(Collected data)

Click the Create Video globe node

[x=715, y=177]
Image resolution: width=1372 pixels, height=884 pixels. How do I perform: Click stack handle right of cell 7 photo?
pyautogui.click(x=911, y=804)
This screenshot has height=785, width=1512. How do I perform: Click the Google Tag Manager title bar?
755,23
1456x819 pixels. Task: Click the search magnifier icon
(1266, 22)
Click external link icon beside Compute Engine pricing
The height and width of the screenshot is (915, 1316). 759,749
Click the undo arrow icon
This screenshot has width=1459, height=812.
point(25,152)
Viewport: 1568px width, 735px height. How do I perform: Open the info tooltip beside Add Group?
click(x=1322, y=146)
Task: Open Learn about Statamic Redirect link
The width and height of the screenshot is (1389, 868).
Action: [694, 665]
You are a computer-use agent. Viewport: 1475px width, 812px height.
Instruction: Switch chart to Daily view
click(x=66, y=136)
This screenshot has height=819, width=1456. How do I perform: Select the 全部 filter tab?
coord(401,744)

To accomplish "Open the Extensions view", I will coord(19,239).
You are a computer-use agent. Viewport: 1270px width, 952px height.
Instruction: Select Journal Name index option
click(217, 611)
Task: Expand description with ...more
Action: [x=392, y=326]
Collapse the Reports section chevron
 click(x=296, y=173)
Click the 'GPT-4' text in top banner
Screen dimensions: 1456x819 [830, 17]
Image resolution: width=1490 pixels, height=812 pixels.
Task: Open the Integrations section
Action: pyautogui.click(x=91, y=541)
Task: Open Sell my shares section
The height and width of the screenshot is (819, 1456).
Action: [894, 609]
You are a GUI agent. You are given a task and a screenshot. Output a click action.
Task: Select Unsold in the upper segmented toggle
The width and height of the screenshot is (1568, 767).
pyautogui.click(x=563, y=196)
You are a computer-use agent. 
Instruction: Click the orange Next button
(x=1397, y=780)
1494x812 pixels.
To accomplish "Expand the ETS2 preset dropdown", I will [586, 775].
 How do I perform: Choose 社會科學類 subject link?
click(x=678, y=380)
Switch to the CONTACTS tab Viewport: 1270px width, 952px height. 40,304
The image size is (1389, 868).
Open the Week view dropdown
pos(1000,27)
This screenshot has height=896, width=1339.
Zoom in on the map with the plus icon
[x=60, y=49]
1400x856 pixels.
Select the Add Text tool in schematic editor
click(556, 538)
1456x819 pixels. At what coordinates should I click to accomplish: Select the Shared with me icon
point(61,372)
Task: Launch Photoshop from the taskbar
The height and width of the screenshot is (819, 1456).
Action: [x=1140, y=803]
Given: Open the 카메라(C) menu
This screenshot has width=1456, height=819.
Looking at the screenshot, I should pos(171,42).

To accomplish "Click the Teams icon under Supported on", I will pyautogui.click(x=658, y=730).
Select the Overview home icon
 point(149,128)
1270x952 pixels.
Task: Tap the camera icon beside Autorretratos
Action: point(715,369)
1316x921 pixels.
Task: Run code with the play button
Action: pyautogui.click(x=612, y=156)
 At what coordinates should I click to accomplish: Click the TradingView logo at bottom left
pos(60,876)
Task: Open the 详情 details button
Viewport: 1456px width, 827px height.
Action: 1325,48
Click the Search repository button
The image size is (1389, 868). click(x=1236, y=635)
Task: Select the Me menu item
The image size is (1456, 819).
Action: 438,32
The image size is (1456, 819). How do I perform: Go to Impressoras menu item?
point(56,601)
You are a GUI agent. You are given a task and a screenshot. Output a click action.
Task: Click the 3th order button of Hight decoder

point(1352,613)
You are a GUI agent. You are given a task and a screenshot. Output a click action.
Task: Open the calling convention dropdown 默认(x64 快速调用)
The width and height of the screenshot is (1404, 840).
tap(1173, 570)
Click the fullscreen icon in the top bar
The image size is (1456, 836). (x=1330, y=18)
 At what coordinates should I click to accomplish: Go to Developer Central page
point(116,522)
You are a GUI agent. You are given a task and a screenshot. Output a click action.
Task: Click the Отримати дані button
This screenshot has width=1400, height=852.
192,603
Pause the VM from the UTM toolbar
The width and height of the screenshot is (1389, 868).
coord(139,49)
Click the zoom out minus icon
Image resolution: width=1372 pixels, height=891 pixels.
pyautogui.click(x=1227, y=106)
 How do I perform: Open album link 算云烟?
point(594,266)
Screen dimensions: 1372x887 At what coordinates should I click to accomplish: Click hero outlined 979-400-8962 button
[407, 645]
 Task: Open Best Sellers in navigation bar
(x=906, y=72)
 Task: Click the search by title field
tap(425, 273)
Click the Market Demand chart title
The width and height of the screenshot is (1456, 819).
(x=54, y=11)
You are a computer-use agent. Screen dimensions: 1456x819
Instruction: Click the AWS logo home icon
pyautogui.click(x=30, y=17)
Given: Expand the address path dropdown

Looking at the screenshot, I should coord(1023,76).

**Your objective:** Restate each line of the records above without any deviation.

**Problem solution:**
Click the Create Video globe node

[x=715, y=177]
Image resolution: width=1372 pixels, height=884 pixels. How do I perform: Click stack handle right of cell 7 photo?
pyautogui.click(x=911, y=804)
This screenshot has height=785, width=1512. How do I perform: Click the Google Tag Manager title bar?
755,23
1456x819 pixels. Task: Click the search magnifier icon
(1266, 22)
Click external link icon beside Compute Engine pricing
The height and width of the screenshot is (915, 1316). 759,749
Click the undo arrow icon
This screenshot has width=1459, height=812.
point(25,152)
Viewport: 1568px width, 735px height. How do I perform: Open the info tooltip beside Add Group?
click(x=1322, y=146)
Task: Open Learn about Statamic Redirect link
The width and height of the screenshot is (1389, 868).
Action: [694, 665]
You are a computer-use agent. Viewport: 1475px width, 812px height.
Instruction: Switch chart to Daily view
click(x=66, y=136)
This screenshot has height=819, width=1456. How do I perform: Select the 全部 filter tab?
coord(401,744)

To accomplish "Open the Extensions view", I will coord(19,239).
You are a computer-use agent. Viewport: 1270px width, 952px height.
Instruction: Select Journal Name index option
click(217, 611)
Task: Expand description with ...more
Action: [x=392, y=326]
Collapse the Reports section chevron
 click(x=296, y=173)
Click the 'GPT-4' text in top banner
Screen dimensions: 1456x819 [830, 17]
Image resolution: width=1490 pixels, height=812 pixels.
Task: Open the Integrations section
Action: pyautogui.click(x=91, y=541)
Task: Open Sell my shares section
The height and width of the screenshot is (819, 1456).
Action: [894, 609]
You are a GUI agent. You are given a task and a screenshot. Output a click action.
Task: Select Unsold in the upper segmented toggle
The width and height of the screenshot is (1568, 767).
pyautogui.click(x=563, y=196)
You are a computer-use agent. 
Instruction: Click the orange Next button
(x=1397, y=780)
1494x812 pixels.
To accomplish "Expand the ETS2 preset dropdown", I will [586, 775].
 How do I perform: Choose 社會科學類 subject link?
click(x=678, y=380)
Switch to the CONTACTS tab Viewport: 1270px width, 952px height. 40,304
The image size is (1389, 868).
Open the Week view dropdown
pos(1000,27)
This screenshot has height=896, width=1339.
Zoom in on the map with the plus icon
[x=60, y=49]
1400x856 pixels.
Select the Add Text tool in schematic editor
click(556, 538)
1456x819 pixels. At what coordinates should I click to accomplish: Select the Shared with me icon
point(61,372)
Task: Launch Photoshop from the taskbar
The height and width of the screenshot is (819, 1456).
Action: [x=1140, y=803]
Given: Open the 카메라(C) menu
This screenshot has width=1456, height=819.
Looking at the screenshot, I should pos(171,42).

To accomplish "Click the Teams icon under Supported on", I will pyautogui.click(x=658, y=730).
Select the Overview home icon
 point(149,128)
1270x952 pixels.
Task: Tap the camera icon beside Autorretratos
Action: point(715,369)
1316x921 pixels.
Task: Run code with the play button
Action: pyautogui.click(x=612, y=156)
 At what coordinates should I click to accomplish: Click the TradingView logo at bottom left
pos(60,876)
Task: Open the 详情 details button
Viewport: 1456px width, 827px height.
Action: 1325,48
Click the Search repository button
The image size is (1389, 868). click(x=1236, y=635)
Task: Select the Me menu item
The image size is (1456, 819).
Action: 438,32
The image size is (1456, 819). How do I perform: Go to Impressoras menu item?
point(56,601)
You are a GUI agent. You are given a task and a screenshot. Output a click action.
Task: Click the 3th order button of Hight decoder

point(1352,613)
You are a GUI agent. You are given a task and a screenshot. Output a click action.
Task: Open the calling convention dropdown 默认(x64 快速调用)
The width and height of the screenshot is (1404, 840).
tap(1173, 570)
Click the fullscreen icon in the top bar
The image size is (1456, 836). (x=1330, y=18)
 At what coordinates should I click to accomplish: Go to Developer Central page
point(116,522)
You are a GUI agent. You are given a task and a screenshot. Output a click action.
Task: Click the Отримати дані button
This screenshot has width=1400, height=852.
192,603
Pause the VM from the UTM toolbar
The width and height of the screenshot is (1389, 868).
coord(139,49)
Click the zoom out minus icon
Image resolution: width=1372 pixels, height=891 pixels.
pyautogui.click(x=1227, y=106)
 How do I perform: Open album link 算云烟?
point(594,266)
Screen dimensions: 1372x887 At what coordinates should I click to accomplish: Click hero outlined 979-400-8962 button
[407, 645]
 Task: Open Best Sellers in navigation bar
(x=906, y=72)
 Task: Click the search by title field
tap(425, 273)
Click the Market Demand chart title
The width and height of the screenshot is (1456, 819).
(x=54, y=11)
You are a computer-use agent. Screen dimensions: 1456x819
Instruction: Click the AWS logo home icon
pyautogui.click(x=30, y=17)
Given: Expand the address path dropdown

Looking at the screenshot, I should coord(1023,76).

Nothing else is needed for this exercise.